**Requirements**.
Copy the text of each item below word for word, leaving out the pictures.

**Information shown**.
◆ ◆ ◆ ◆ ◆
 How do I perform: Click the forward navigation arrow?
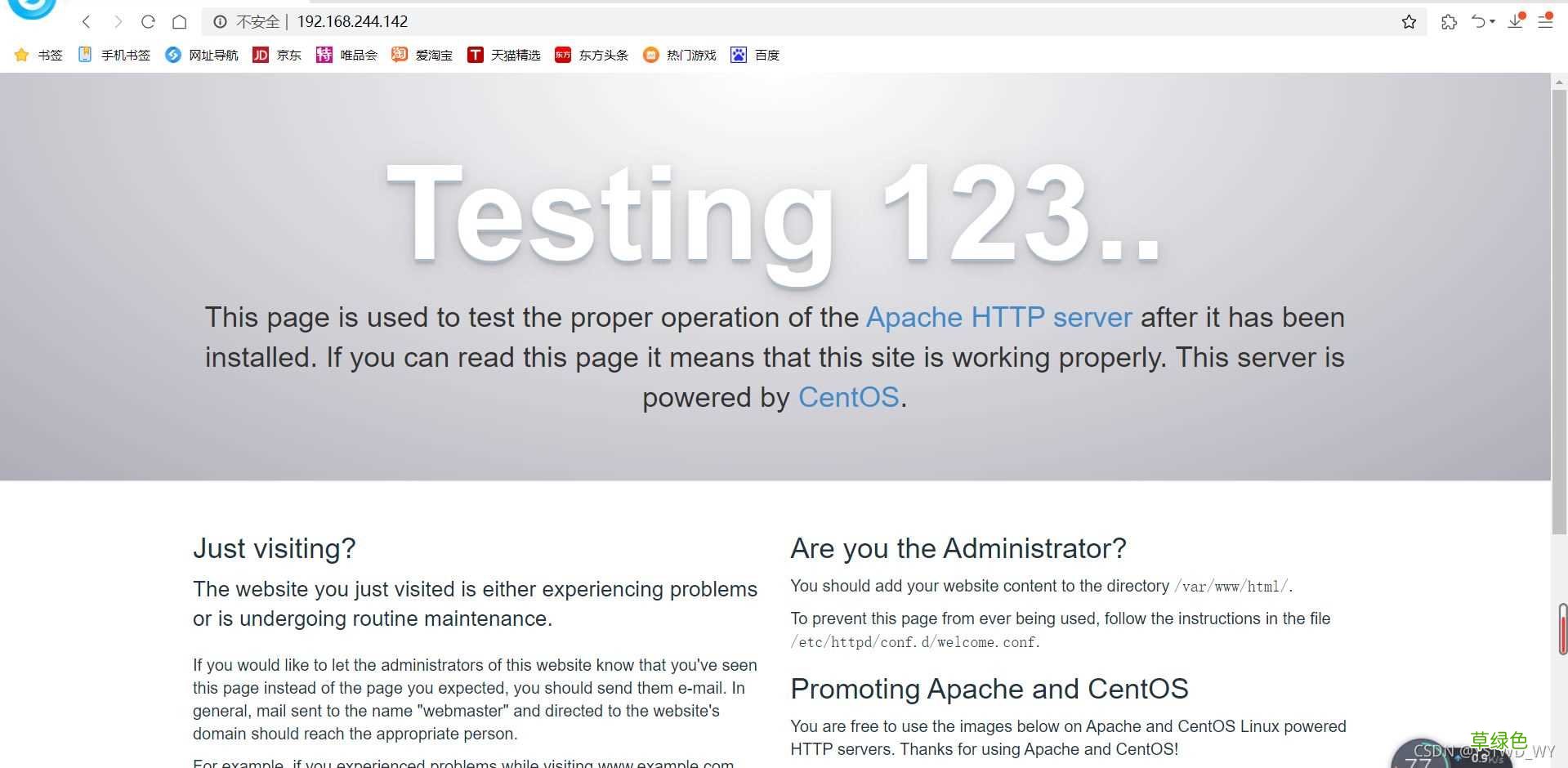point(118,21)
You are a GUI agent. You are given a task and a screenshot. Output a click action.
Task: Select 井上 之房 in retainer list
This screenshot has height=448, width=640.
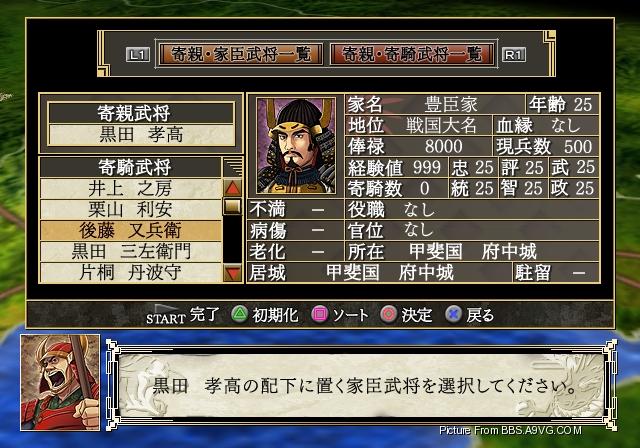131,189
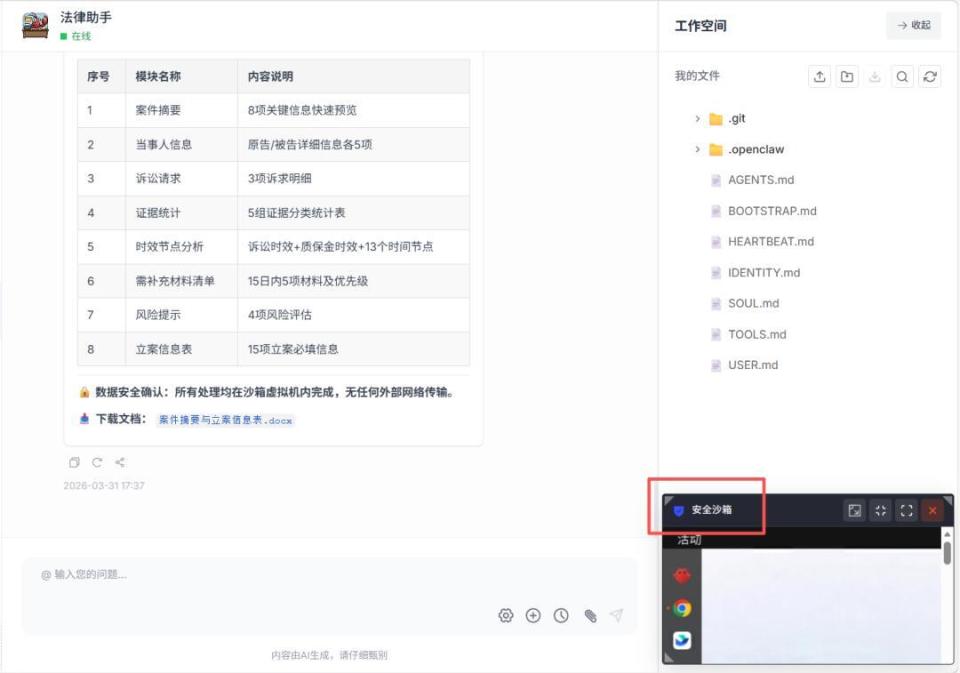The height and width of the screenshot is (673, 960).
Task: Refresh the file list with the refresh icon
Action: (931, 76)
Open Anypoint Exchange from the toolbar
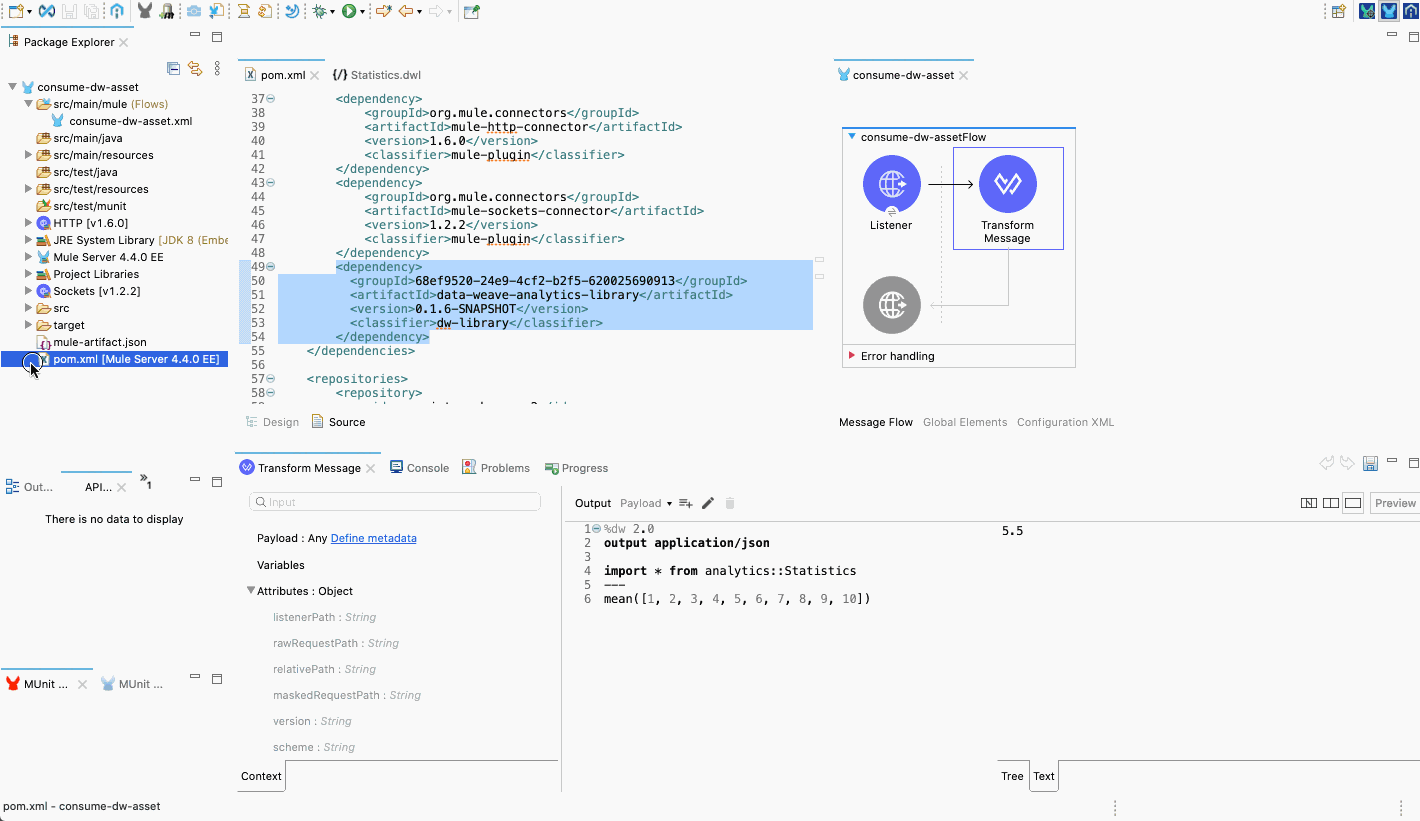 pyautogui.click(x=46, y=11)
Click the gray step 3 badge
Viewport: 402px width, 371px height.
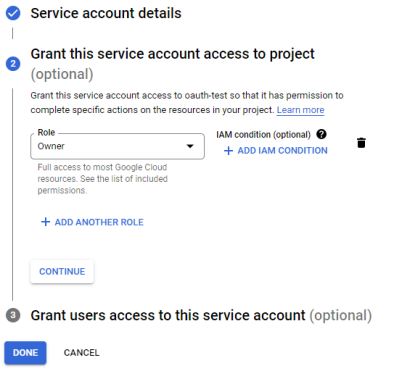click(13, 315)
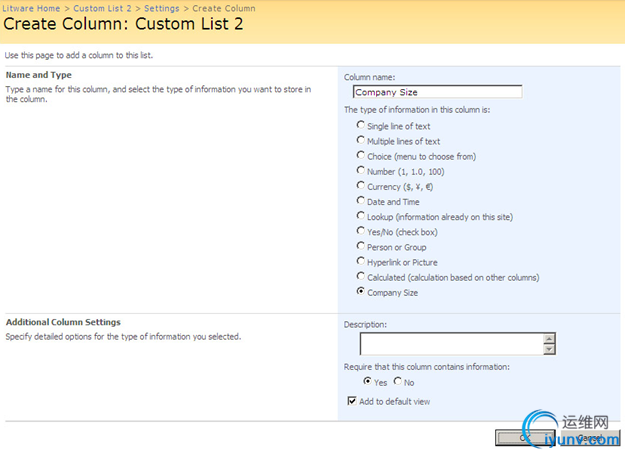Click the Column name text field

tap(437, 92)
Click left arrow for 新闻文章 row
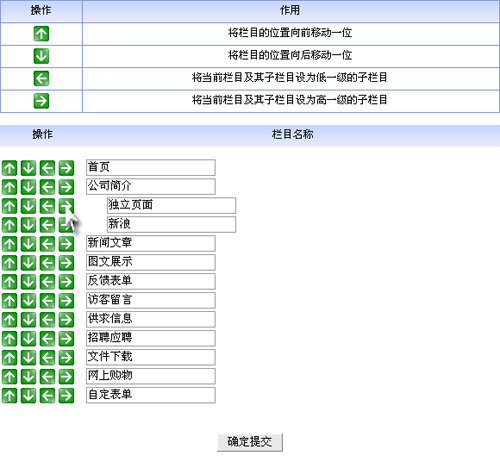The image size is (500, 468). pos(47,244)
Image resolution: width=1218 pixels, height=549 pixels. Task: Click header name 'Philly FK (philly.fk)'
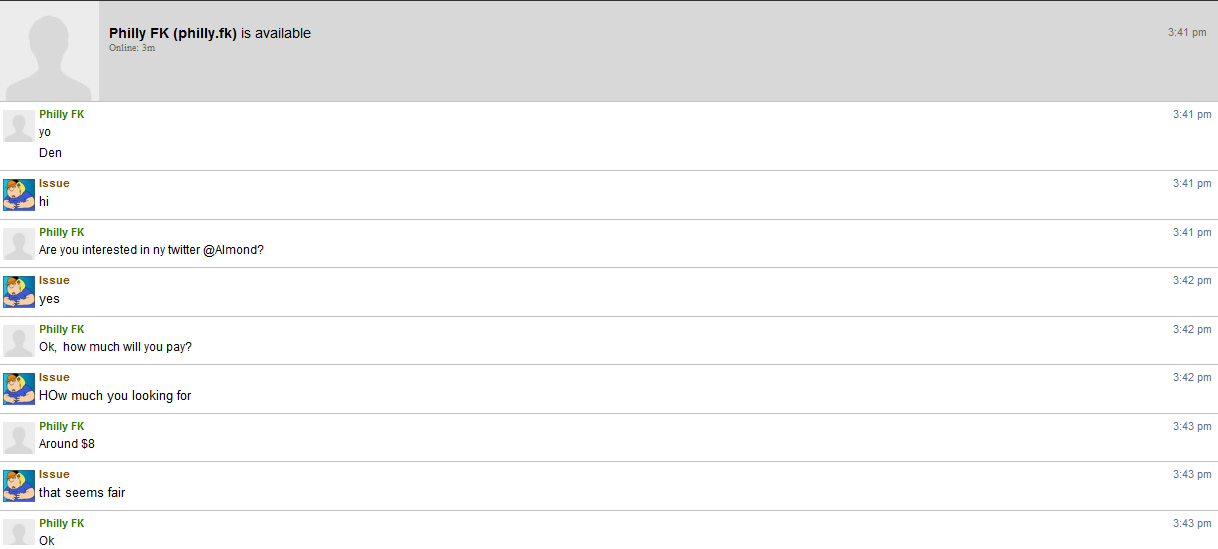pos(173,33)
◆ ◆ ◆ ◆ ◆
**The result**.
 How do I perform: Click the forward navigation arrow?
point(118,21)
You are a GUI agent. You are given a task and a screenshot. Output a click action.
Task: Select 井上 之房 in retainer list
This screenshot has height=448, width=640.
131,189
The height and width of the screenshot is (673, 960).
Task: Refresh the file list with the refresh icon
Action: (931, 76)
Open Anypoint Exchange from the toolbar
 pyautogui.click(x=46, y=11)
Click the gray step 3 badge
Viewport: 402px width, 371px height.
click(13, 315)
Click the Column name text field

tap(437, 92)
Click left arrow for 新闻文章 row
The image size is (500, 468). pos(47,244)
Image resolution: width=1218 pixels, height=549 pixels. Task: Click header name 'Philly FK (philly.fk)'
pos(173,33)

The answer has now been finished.